* start Passage provided *
Any vertex connected to a number of edges different than 4, is called a pole. There are specific types of pole: a 3-way junction vertex is a N-pole, while a 5-way junction vertex is called an E-pole.

Edge loops can be cyclic or terminate at:

  • a pole,
  • a hole,
  • or a boundary.

You can consider a boundary as an infinite hole.

Blender recognizes as edge loops, in addition, special sets of edges:

  • A series of connected edges in boundaries or holes that go through junctions other than 2-way ones. These last act as loop terminators.
  • A series of connected edges in boundaries or holes that go through 2-way junctions. A junction other than a 2-way one will act as a terminator for the loop.
to do

 When N-gons are involved

Loops are essential in animated surfaces that deform themselves (shrink, crease, stretch,...). That applies to organic modeling and animation, mainly. Loops should be placed following the deformation lines of the surfaces, otherwise this can lead to ugly visible tensions on the surface. In case of animated beings, that means loops should follow the deforming muscles. There is a lot of theory about how to model, use edge loops, manage poles, etc. to build proper animable models. However this is out of the scope of this reference.

To select edge loops, use 3D View » Select » Edge Loop in edit mode, in vertex or edge selection mode, and all the edge loops where the selected edges belong will be selected. You can also use AltRMB Template-RMB.png or ⇧ ShiftAltRMB Template-RMB.png to select the edge loop where the edge on which you click belongs. This tool needs the edges to be connected to faces; otherwise what this tool will do is to select all the connected wireframe geometry.


Edge rings

Edge rings: from boundary to hole (A), from hole to hole (B and D), from boundary to boundary (C), cyclic ring (E), from triangle to triangle (F) and from hole to triangle (G)

An edge ring is a set of unconnected edges that follow a "path" defined by the 2 opposite edges of every quad. You can see it as the steps of a ladder. A ring can be built manually following these steps:

  1. Take any edge in a quad as a starting point and add it to the ring (initial edge).
  2. The opposite edge in the quad also belongs to the edge ring: add it to the ring.
  3. For each edge added, if the new edge is shared with another quad, add the opposite edge in that quad to the ring. Repeat this step until the ring is finished.

Edge rings can be cyclic, or terminate at:

  • a hole,
  • a boundary,
  • or an non-quad face (triangle or N-gon).

All the edges in the ring belong to 2 quads, except a terminating edge, that can belong to just one quad, or be shared by a quad and a non-quad.

Usually, 2 edge rings run across every quad: one running in the direction of two opposite edges, and the other in the direction of the other 2. It can happen though that the same edge ring runs twice across one quad (self intersecting edge ring). In Edge rings you can see examples of intersecting edge rings: E ring intersects with G and F; F ring intersects also with D ring. Notice that all 4 edges are selected in the intersection quads.

To select edge rings automatically, use 3D View » Select » Edge Ring in edit mode, in vertex or edge selection mode, and all the edge rings where the selected edges belong will be selected. You can also use CtrlAltRMB Template-RMB.png or ⇧ ShiftCtrlAltRMB Template-RMB.png to select the edge ring where the edge on which you click belongs.


Face loops

Face loops: a few face loops highlighted with different colours; intersecting quads are marked (a); self-intersecting quads are marked (b)
* end Passage provided *
* start Supplied information *
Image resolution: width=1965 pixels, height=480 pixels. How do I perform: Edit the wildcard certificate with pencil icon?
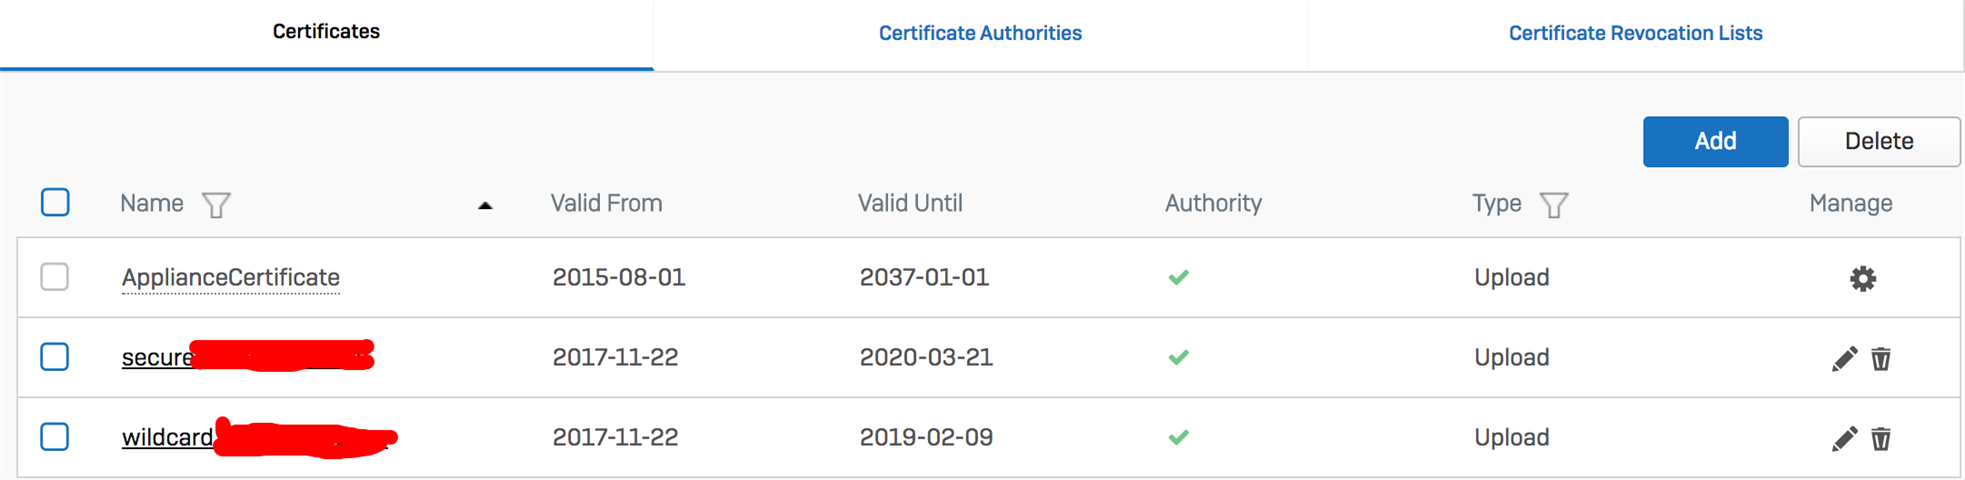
* end Supplied information *
▸ **Set tasks**:
a – Answer the following from the Blender passage on edge loops and rings, one answer per line, marked to match:
(i) What is a 5-way junction vertex called?
(ii) Apart from being cyclic, at what three things can an edge ring terminate?
(iii) In the intersection quads of intersecting edge rings, how many edges are selected?
b – Carry on the Blender passage on edge loops and rings, starting right after its final line.

▸ **Answers for this exercise**:
a –
(i) An E-pole.
(ii) A hole, a boundary, or a non-quad face (triangle or N-gon).
(iii) All 4 edges.

b –
A face loop is made up of all the quads (and only quads) that provide edges in an edge ring. Every edge ring has a direct relation to a face loop and vice versa.

Usually, 2 face loops run across every quad: one running in the direction of two opposite edges, and the other in the direction of the other 2. It can happen though that the same face loop runs twice across one quad (self intersecting face loop).

To select face loops, use CtrlAltRMB Template-RMB.png, ⇧ ShiftCtrlAltRMB Template-RMB.png, CtrlAltRMB Template-RMB.png or ⇧ ShiftCtrlAltRMB Template-RMB.png in edit mode, in face selection mode, to select the face loop where the face on which you click belongs. The face loop selected will be the one running on the direction of the edge closest to the point where you click.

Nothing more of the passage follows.